Une part de moi réalise que ce n’est pas ma “langue natale” mais il y a quelque chose dans cette musique que j’aime. Je pense que je peux en être et proposer quelque chose, mais évidemment je vais m’exprimer avec un accent. L’appeler autrement ou bien dire “ouais, j’ai porté le jazz à un autre niveau”, ou “j’ai pris le jazz et l’ai dilué”, ce n’est pas bon. Encore une fois, le mot jazz n’a pas de sens. Dans beaucoup d’endroits, cela veut simplement dire qu’on improvise. Mais quand tu commences à nommer les choses, les gens veulent en revendiquer la paternité, ou alors ils ne veulent pas en être associés. C’est là que ça se complique.

La musique que j’associe au mot jazz, si tu veux y participer ou prendre part à la discussion, est attachée à une histoire. Il y a un langage. L’ignorer et dire “Oh ça ne m’intéresse pas, je veux juste faire mon truc”, tu ne vas que refaire ce qui a déjà été fait. Si tu as gommé tous les éléments qui ont fait cette musique à part l’improvisation, pourquoi tiens-tu à son appellation ? Ça peut rappeler cette manière dégueulasse qu’on les blancs de s’approprier ce qui ne leur appartient pas. Je peux facilement comprendre pourquoi cela peut offenser. Avec ce qu’on a vu récemment, surtout cette année, cela montre à quelle point ce truc est profond. On est pas loin des années 60. C’est toujours sous-jacent. Les gens disent “ah oui, c’est une société post-raciale”. Clairement pas. Je pense que la plupart des noirs américains ne disent pas ça. Seuls les blancs disent ça.

La musique que j’aime vient d’une culture spécifique, donc évidemment il y a beaucoup plus d’implications que ce dont je suis conscient. Comme j’aime cette musique et que je veux la référencer et la comprendre du mieux possible à travers ma propre musique, je ne peux séparer ces éléments. Mais au bout du compte, quand je pars jouer, je ne pense plus à tout ça. J’essaye juste de jouer et d’être sincère avec moi-même.

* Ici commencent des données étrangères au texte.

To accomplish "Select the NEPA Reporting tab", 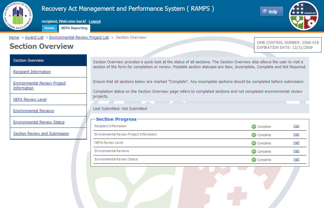I will point(74,28).
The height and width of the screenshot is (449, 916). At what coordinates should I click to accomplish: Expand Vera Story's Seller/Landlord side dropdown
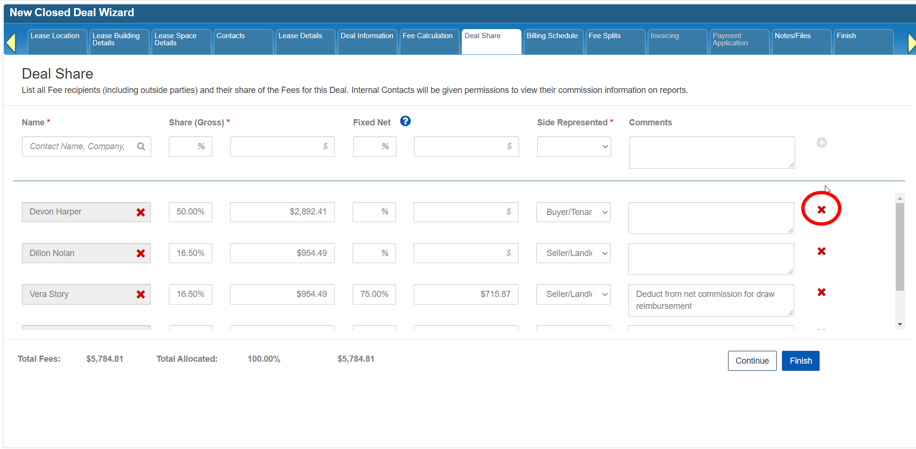pyautogui.click(x=573, y=294)
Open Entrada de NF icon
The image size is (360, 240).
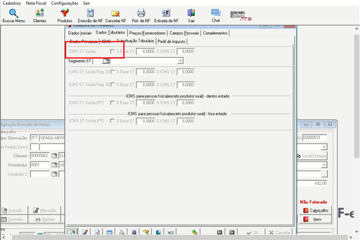click(166, 13)
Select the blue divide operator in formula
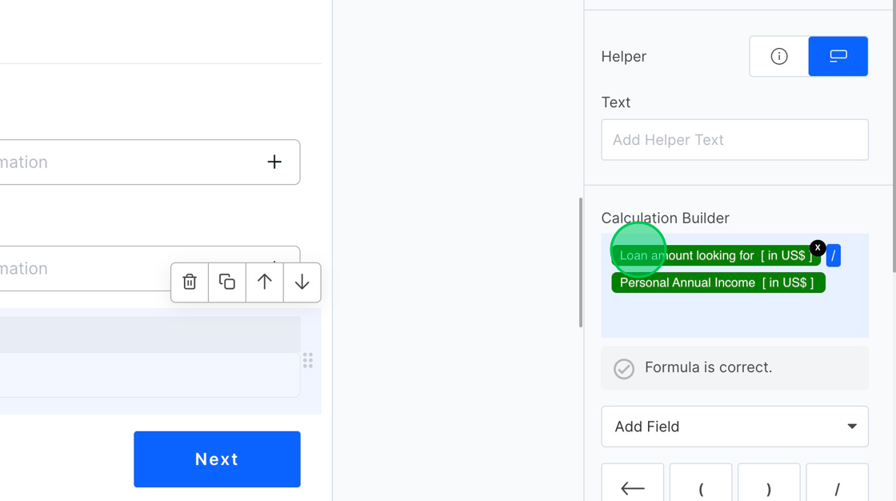Screen dimensions: 896x501 coord(833,256)
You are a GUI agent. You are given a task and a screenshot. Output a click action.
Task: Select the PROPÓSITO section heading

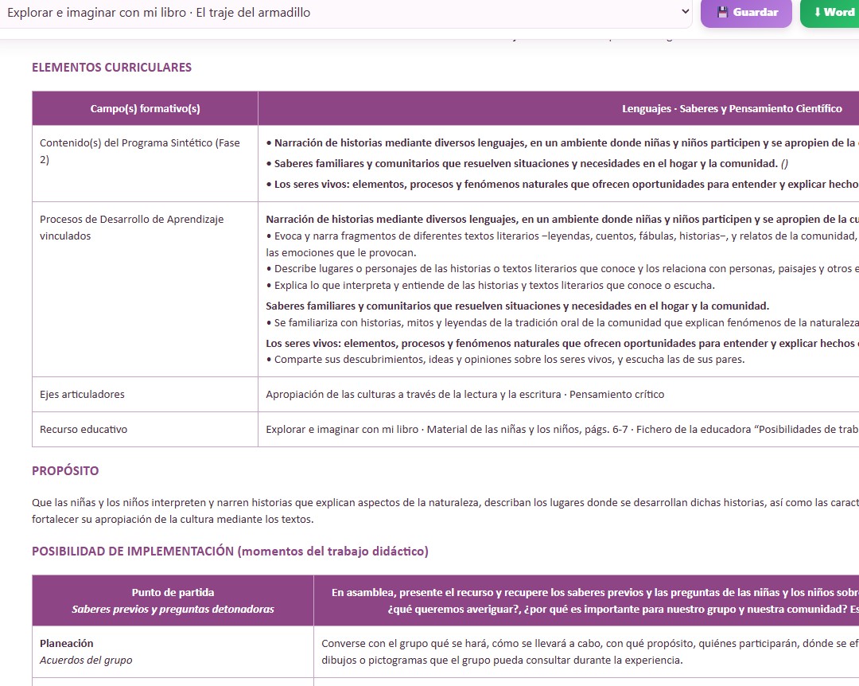65,471
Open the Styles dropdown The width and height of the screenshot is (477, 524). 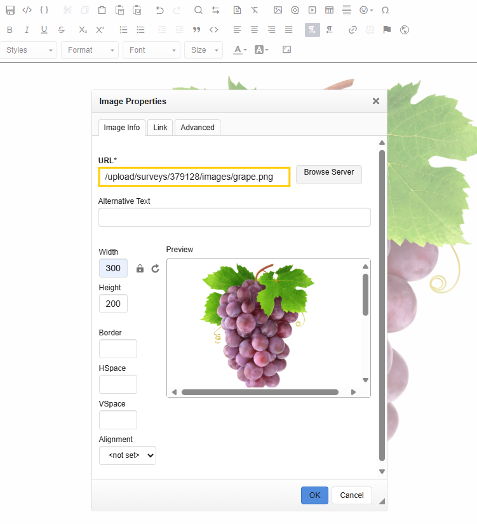(29, 50)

Je ne me dis pas nécessairement “rendons hommage à Charlie Christian”. Apparemment [rires] je l’ai relevé et j’aime son jeu, mais quand il s'agit de jouer, c’est ce qui me passe par la tête ou ce qui fonctionne avec les gens avec lesquels je joue ce soir-là”.”

Lage Lund, guitariste.

Tiré d'une interview (en anglais) publiée sur le blog du club new-yorkais The Jazz Gallery.